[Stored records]
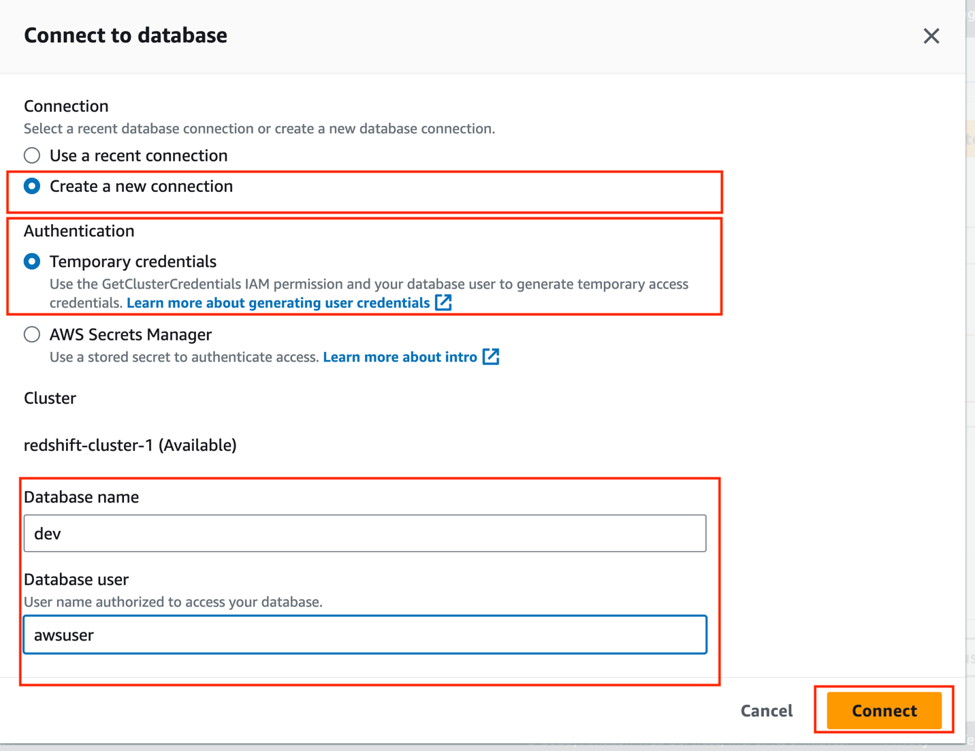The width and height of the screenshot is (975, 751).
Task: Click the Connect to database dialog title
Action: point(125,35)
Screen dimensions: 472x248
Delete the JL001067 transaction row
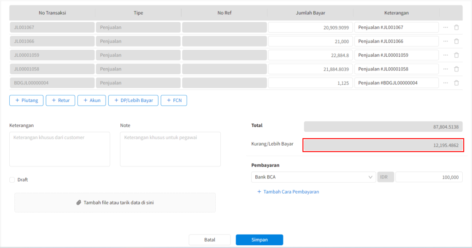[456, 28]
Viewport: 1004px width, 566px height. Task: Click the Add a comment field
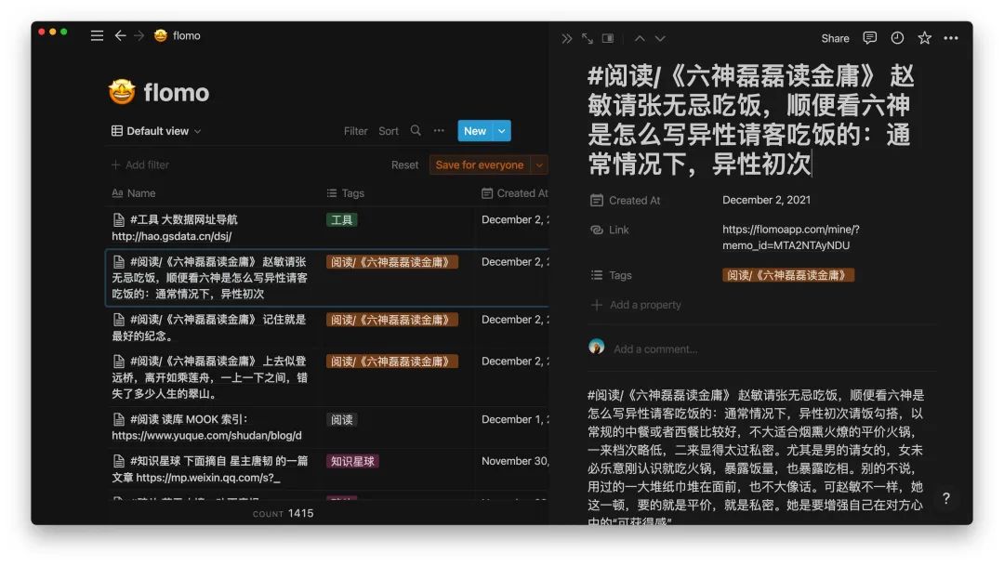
* * *
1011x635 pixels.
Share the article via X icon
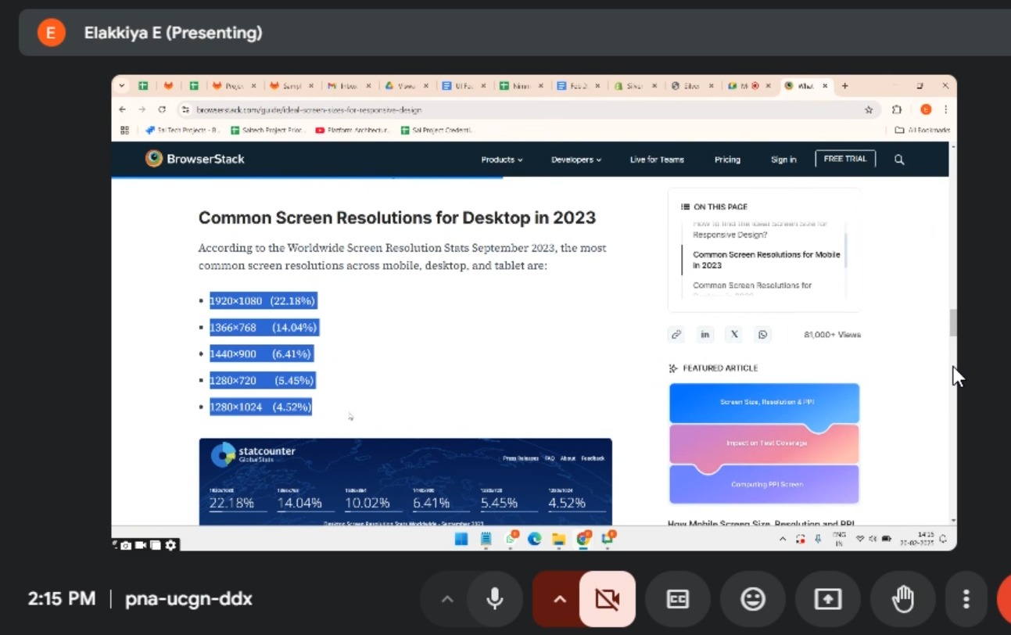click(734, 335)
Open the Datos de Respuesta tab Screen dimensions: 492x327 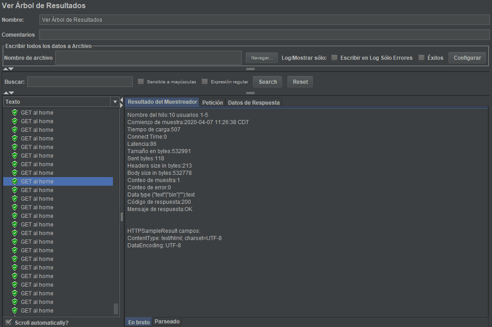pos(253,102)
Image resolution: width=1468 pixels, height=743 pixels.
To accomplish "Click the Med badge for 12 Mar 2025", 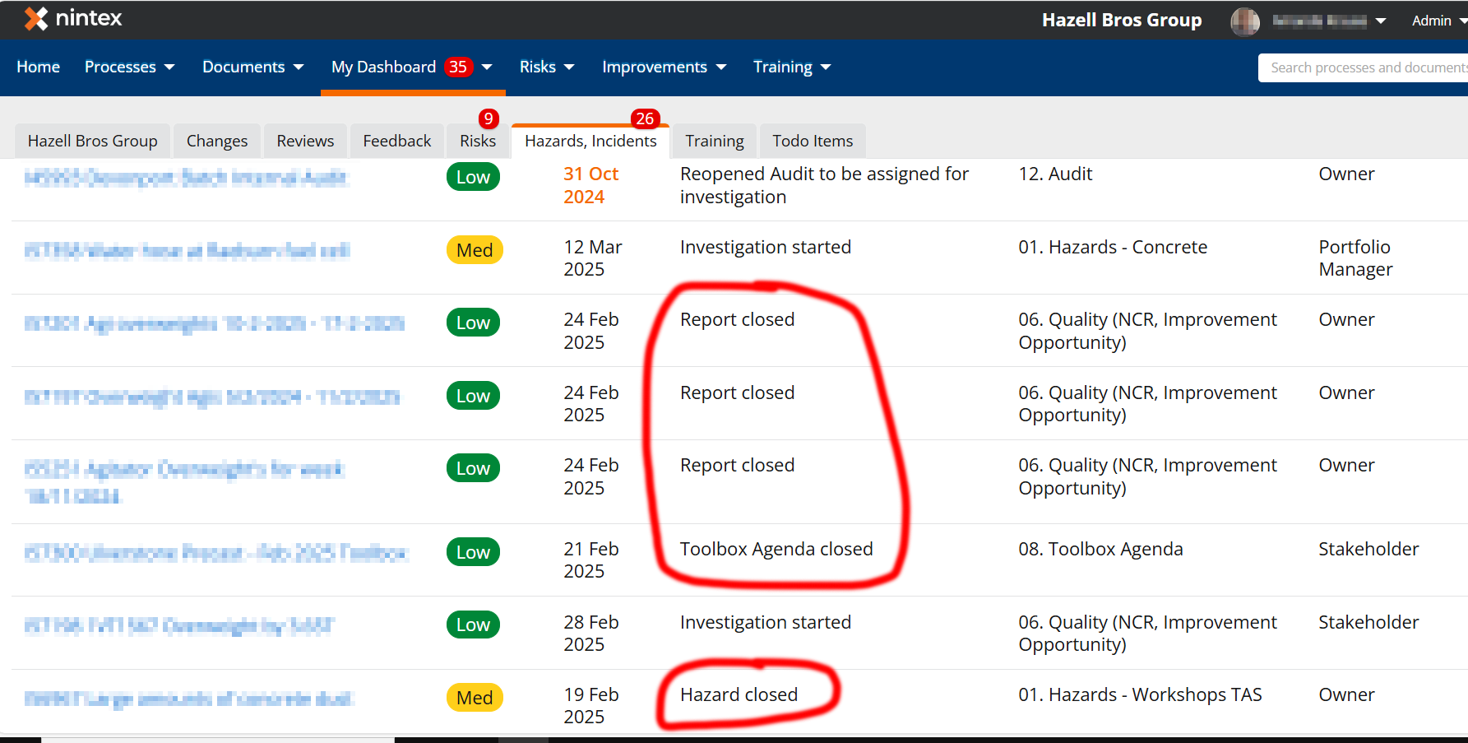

### WHAT IS REQUIRED
What the answer needs is every line from the data above with "pixels" in it.

### ANSWER TO THIS EXERCISE
1011x635 pixels.
Image resolution: width=1468 pixels, height=743 pixels.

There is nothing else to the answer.